With a personal interest in improving her looks and a beauty industry cynic’s interest in exploring just how easy it is to be sucked into the world of cosmetic improvement, Kate wants to find out what’s really involved in our quest to look beautiful. “I’ve got two motivations here,” says Kate. “One is can I get to look better? Can I get to look hotter? But there is a more earnest desire – to try to be the guinea pig that illustrates just how ridiculously seductive that world is”.
After a few rounds of Botox, the final procedure on Kate’s face is performed with Fraxel laser technology. It makes for singularly disturbing vision. Metal plates are put over Kate’s eyeballs, while her voiceover tells us she was so medicated that this didn’t bother her, and the rest I couldn’t tell you because I couldn’t watch it. The immediate effects were bloody; she looked as though she’d been punched in the face or worse, a number of times.
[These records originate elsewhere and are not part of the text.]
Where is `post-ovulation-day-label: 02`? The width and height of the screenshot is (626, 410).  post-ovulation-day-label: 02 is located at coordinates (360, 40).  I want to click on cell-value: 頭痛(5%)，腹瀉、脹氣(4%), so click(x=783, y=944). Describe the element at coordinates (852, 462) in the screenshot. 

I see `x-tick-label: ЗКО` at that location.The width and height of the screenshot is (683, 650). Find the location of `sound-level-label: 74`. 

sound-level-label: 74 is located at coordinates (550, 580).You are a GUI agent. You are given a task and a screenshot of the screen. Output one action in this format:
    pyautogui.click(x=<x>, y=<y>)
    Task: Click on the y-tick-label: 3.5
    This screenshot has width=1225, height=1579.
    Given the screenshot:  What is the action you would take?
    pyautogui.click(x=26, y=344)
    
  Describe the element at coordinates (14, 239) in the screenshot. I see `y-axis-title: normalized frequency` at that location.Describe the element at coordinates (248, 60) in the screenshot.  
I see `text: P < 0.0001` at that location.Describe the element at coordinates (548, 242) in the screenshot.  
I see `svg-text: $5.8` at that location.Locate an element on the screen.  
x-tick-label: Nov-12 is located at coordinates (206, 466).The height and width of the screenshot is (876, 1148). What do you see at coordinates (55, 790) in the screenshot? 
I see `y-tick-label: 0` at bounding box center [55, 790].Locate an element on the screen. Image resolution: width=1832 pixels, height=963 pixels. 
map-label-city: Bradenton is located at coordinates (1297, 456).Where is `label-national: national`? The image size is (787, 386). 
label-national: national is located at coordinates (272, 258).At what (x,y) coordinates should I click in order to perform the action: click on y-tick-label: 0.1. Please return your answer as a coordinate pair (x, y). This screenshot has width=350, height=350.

Describing a photograph taken straight after the treatment, Spicer says:
‘It’s of a glassy-eyed woman, drugged up on Xanax and morphine, with eyeballs that appear to be weeping bloody tears, her skin red, oozing and bruised, and her eyelids glossy and raw like tuna tartare.’
It wasn’t Kate Spicer’s face though that was the most affecting consequence of the procedure. In the clinic, she’s laid low. She clearly feels terrible. She speaks of feeling depressed – the woman attending to her suggests it could be from the drug cocktail she’s ingested. And yet as the doco finishes, Kate suggests she likely hasn’t had her last Botox injection.
Writer Emily Maguire, delivering her speech ‘The Accidental Feminist’ for the Pamela Denoon lecture earlier in the year, says it pretty simply. It is that women are constantly being given the message that they are not good enough just as they are. A woman needs to cleanse, pluck, tone, wax, scrub, moisturise, bleach, alter, amend, enhance etc.
Kate Spicer certainly hasn’t glamourised cosmetic surgery, but she shows how hard it is for (some) women to resist the constant pressure to look a certain way – and to go to great lengths while trying. With so much money invested in the beauty industry – made clear by the lists of products and treatments upon which Good Weekend’s four featured women spend their money – I can’t see the pressure to look younger/better/different lessen anytime soon.